The software industry lacks political clout

So I’m still upset at this new Maryland tax on software services. I hope it is not a harbinger of what is to come. Hopefully it is just a bad move that is a short term fix for whatever is ailing Maryland’s budget. But I think it points out something that is broken about the software industry. We lack political clout.

The Washington Post had this to say in its lead editorial today titled O’Malley Increases Influence With Wins on Taxes and Slots:

Interest groups with savvy lobbyists and deep pockets got special breaks; car dealers, for example, were treated to a subsidy worth $80 million. Those who lacked comparable clout, like some segments of the computer services industry, will be hit by a sales tax increase that, inexplicably and illogically, still does not apply broadly to most services in the state.

Now, I’m not saying that we need to have any subsidies, tax breaks, or any other sort of special consideration. But it is completely unfair that the computer services industry was singled out for a new tax. We should at least be able to defend ourselves from getting sand kicked in our collective face.

Perhaps it is because thankfully, we’ve been successful. The Washington Post had this to say in its main article yesterday about the new tax titled Md Lawmakers Approve Package:

The only service agreed to yesterday by House and Senate fiscal leaders was computer services — largely because of the nearly $200 million a year in estimated revenue it could generate.

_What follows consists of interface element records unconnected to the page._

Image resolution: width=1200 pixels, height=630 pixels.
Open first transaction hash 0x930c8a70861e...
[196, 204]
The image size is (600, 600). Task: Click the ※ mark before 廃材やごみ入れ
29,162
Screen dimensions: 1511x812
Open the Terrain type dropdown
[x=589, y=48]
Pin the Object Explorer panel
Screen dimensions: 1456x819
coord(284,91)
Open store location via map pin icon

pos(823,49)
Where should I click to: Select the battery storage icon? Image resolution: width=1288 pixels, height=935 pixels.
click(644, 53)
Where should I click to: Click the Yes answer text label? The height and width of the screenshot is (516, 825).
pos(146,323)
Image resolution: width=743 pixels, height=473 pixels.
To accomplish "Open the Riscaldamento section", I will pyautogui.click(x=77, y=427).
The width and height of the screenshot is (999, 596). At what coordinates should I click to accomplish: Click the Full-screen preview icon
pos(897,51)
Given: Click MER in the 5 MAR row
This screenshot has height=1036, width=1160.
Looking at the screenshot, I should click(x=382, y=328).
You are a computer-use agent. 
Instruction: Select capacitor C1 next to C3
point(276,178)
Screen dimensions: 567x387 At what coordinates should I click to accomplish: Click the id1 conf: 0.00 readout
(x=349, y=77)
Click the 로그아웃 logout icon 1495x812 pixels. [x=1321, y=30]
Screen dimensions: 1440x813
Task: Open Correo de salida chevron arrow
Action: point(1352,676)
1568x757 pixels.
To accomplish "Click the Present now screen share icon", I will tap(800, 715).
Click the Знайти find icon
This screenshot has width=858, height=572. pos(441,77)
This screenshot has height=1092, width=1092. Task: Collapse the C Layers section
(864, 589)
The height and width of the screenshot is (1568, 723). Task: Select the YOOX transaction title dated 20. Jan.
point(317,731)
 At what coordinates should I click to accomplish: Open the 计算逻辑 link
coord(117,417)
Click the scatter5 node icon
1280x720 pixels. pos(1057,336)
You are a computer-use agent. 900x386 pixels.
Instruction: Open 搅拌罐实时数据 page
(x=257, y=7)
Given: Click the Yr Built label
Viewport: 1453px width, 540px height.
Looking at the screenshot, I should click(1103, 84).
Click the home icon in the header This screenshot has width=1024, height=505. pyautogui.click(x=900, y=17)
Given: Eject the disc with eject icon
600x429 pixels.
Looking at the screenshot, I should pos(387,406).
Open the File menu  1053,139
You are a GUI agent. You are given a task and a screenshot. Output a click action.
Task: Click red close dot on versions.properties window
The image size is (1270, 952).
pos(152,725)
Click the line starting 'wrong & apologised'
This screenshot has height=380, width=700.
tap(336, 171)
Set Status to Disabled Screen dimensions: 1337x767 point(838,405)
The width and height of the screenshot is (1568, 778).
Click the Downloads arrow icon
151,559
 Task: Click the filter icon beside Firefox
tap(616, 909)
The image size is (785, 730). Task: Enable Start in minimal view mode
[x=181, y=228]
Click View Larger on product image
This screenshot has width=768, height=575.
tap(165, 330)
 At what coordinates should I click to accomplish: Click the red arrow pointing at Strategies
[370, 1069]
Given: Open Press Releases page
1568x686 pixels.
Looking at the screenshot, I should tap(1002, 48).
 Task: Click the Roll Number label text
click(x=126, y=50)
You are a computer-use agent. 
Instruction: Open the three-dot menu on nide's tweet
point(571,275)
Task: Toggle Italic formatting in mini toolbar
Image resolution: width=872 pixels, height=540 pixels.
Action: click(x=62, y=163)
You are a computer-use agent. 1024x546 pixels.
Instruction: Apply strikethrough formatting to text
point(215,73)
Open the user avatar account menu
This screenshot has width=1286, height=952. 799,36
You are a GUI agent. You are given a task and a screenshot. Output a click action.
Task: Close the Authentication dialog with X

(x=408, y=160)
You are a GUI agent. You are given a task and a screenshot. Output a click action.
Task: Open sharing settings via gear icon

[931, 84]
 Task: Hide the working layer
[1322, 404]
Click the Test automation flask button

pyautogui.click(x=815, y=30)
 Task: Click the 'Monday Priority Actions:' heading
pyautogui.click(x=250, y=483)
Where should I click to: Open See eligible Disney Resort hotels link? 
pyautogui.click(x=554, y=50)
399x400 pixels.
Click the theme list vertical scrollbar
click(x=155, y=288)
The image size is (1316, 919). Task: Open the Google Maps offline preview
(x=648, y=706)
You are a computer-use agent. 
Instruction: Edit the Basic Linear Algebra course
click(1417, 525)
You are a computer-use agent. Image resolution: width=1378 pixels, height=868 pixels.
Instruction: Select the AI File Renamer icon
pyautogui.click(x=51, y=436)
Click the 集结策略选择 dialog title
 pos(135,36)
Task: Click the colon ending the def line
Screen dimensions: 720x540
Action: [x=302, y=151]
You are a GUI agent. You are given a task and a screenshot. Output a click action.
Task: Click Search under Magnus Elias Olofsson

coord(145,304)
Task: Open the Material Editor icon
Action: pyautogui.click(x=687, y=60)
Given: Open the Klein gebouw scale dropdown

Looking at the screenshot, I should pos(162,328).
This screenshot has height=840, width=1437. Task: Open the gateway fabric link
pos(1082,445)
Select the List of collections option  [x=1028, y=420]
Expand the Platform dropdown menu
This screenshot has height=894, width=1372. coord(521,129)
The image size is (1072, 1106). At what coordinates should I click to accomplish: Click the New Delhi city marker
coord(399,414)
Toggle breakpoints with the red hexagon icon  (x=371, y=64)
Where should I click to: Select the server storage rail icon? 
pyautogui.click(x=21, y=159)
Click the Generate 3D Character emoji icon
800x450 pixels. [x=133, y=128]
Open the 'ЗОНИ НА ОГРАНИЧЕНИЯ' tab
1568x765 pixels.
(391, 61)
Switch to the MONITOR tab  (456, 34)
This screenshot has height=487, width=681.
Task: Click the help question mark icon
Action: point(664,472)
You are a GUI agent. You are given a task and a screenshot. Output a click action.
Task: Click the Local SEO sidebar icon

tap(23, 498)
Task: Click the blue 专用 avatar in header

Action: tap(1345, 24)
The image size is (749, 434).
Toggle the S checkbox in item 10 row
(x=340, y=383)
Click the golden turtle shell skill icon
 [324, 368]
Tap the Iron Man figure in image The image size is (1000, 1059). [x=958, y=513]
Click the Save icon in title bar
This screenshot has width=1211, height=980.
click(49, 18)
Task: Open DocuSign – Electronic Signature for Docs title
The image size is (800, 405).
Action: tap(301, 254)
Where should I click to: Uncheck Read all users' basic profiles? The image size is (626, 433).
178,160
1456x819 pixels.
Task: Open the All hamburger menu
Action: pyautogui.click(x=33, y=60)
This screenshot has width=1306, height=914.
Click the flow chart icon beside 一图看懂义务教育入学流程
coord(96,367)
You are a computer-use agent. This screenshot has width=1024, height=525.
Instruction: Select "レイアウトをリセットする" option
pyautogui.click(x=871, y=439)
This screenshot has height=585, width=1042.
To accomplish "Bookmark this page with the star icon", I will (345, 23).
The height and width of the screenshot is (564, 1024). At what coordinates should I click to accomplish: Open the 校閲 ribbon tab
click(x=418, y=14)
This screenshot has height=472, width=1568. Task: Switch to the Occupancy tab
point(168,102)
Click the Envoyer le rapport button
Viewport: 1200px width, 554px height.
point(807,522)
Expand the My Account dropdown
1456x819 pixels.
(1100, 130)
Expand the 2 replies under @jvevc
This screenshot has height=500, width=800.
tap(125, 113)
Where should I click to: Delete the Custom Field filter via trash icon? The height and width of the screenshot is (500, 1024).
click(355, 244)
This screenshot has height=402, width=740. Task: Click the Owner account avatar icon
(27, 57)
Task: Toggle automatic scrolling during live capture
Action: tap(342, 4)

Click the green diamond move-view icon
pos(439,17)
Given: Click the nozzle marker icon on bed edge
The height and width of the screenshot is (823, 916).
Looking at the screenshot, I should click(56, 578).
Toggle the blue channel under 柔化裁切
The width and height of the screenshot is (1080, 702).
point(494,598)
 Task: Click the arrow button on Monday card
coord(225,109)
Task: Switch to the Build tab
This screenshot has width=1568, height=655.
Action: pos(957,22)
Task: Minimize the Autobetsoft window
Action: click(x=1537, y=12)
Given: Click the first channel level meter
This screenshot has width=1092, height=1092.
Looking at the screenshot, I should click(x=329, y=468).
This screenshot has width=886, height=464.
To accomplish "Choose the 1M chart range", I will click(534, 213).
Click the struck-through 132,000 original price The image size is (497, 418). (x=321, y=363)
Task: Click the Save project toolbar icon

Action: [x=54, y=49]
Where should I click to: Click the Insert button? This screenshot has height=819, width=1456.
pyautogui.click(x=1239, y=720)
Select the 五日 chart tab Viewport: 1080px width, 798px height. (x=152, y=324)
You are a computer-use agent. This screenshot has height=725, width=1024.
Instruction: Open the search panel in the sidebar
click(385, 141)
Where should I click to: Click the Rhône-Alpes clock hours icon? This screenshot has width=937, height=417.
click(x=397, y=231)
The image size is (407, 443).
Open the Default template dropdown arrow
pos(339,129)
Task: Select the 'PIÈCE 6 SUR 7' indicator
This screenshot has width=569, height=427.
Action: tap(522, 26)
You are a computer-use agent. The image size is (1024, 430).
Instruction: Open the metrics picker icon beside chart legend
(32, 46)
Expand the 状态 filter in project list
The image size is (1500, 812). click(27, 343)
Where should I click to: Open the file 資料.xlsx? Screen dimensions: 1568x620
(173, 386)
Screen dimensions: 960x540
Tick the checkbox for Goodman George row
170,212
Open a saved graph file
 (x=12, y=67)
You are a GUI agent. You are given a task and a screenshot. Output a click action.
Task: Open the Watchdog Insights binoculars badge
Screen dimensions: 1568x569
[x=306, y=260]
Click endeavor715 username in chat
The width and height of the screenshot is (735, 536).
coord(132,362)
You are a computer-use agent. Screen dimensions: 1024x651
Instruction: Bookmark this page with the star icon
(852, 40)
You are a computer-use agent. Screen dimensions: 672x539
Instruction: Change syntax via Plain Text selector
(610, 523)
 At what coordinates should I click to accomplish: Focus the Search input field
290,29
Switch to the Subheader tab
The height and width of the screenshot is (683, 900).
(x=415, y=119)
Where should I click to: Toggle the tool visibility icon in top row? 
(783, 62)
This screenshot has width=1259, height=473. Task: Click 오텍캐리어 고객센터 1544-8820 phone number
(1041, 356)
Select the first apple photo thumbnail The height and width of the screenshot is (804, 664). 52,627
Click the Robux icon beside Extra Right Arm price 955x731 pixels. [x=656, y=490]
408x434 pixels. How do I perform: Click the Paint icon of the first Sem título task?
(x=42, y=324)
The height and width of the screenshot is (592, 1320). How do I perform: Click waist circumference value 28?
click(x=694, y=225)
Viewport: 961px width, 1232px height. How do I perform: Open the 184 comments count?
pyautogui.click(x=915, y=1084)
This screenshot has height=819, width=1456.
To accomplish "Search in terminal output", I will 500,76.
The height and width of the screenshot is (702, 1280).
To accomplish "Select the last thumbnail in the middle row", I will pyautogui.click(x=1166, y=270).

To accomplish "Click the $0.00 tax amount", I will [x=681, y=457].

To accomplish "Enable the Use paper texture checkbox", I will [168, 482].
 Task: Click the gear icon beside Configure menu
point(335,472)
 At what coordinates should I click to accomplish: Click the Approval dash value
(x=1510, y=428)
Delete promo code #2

There is some hope that it will be reversed in 5 years when they review it:

Computer services that would be subject to the tax include consulting and programming help, as well as software installation and hardware maintenance. Legislative analysts said at least nine other states tax computer services. The group of legislators agreed to revisit the issue in five years to determine what effects the tax has had.

But I wonder… will we be in any better shape then as an industry to defend ourselves?

3 Replies to “The software industry lacks political clout”

  1. This outcome doesn’t have to mean a lack of political clout. Part of it, I think, is the way the legislative process worked. At the beginning of the special session, lawmakers held hearings on taxing a specific set of services– health clubs, for one. And lobbyists representing those services came to Annapolis and told lawmakers not to do it. Lawmakers listened (incorrectly, I’d say), and dropped these services from their tax package. But then, late in the game, after the public hearings had been completed, they came out of left field with this computer services idea. Lobbyists simply didn’t have time or warning to respond. And some lawmakers took the floor to complain, for the record, that lobbyists for affected computer industries should have had the opportunity to say what they thought about this idea.

    Of course, the $200 million price tag didn’t hurt either.

  2. So it looks like it may apply to all computer services businesses that do business in the state, that’s unclear; also two other states have taxed computer services before and repealed them later New tax plan draws scorn and praise – Levy on computer services decried:

    In general, the sales tax is applied to any company that sends employees into the state to meet with clients or provide services, Syrylo said. But there are stickier questions, such as what happens if several companies partner on a program, she said.
    ‘‘It can cause administrative nightmares,” Syrylo said. In some states, such as Pennsylvania and Florida, similar laws have been repealed, she said.